The copy you return should hold only the lines from the top of the data below through the line with "https://www.gnu.org/software/coreutils/cat (201, 408)", each duplicated exactly and with no pictures.

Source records
BEGIN
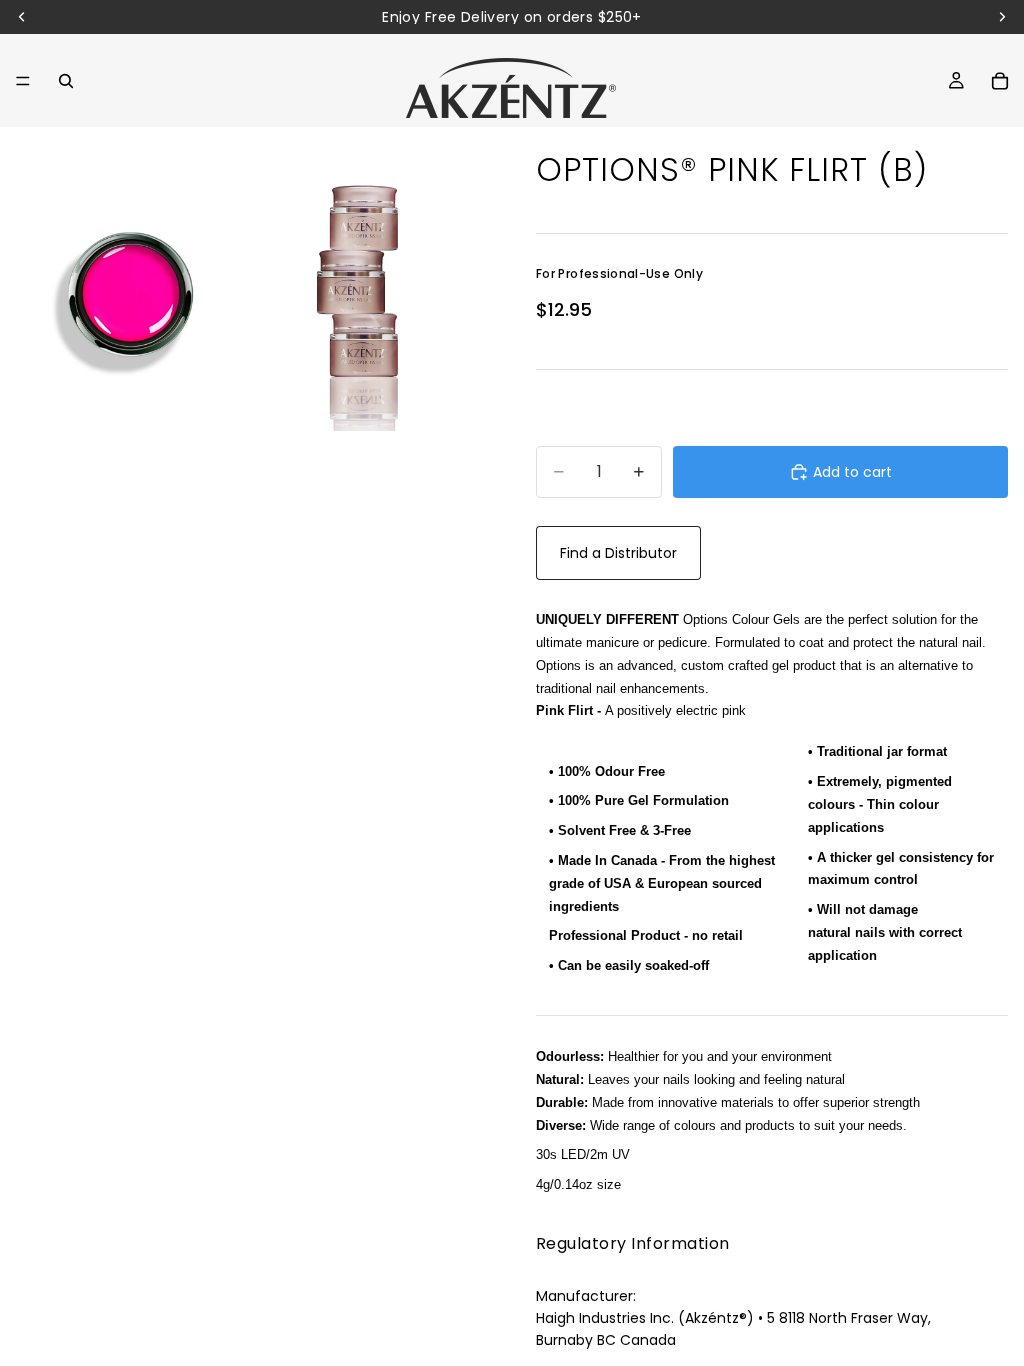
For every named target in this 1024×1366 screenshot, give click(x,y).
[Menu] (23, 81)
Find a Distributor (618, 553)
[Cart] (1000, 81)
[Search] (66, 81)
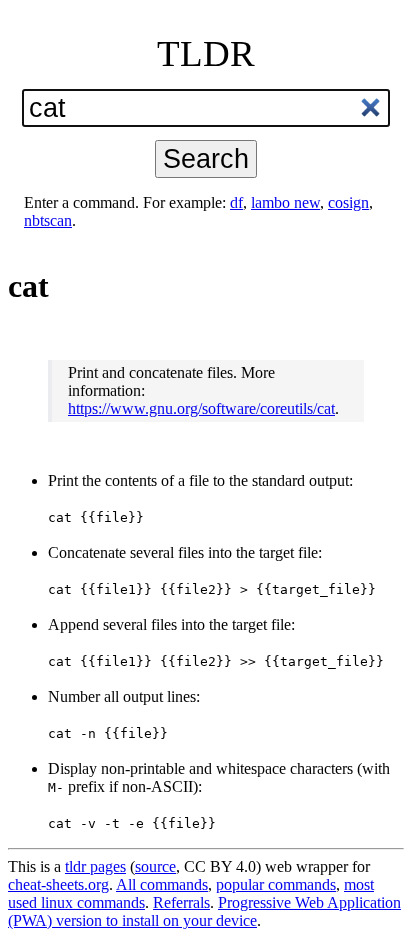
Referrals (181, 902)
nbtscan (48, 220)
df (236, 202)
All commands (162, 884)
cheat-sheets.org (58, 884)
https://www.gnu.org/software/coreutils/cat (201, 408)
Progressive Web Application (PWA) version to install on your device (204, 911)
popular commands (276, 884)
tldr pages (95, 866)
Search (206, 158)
END
» **FINISHED EXERCISE**:
For every named target in this 1024×1366 screenshot, give click(x,y).
[Menu] (23, 81)
Find a Distributor (618, 553)
[Cart] (1000, 81)
[Search] (66, 81)
Referrals (181, 902)
nbtscan (48, 220)
df (236, 202)
All commands (162, 884)
cheat-sheets.org (58, 884)
https://www.gnu.org/software/coreutils/cat (201, 408)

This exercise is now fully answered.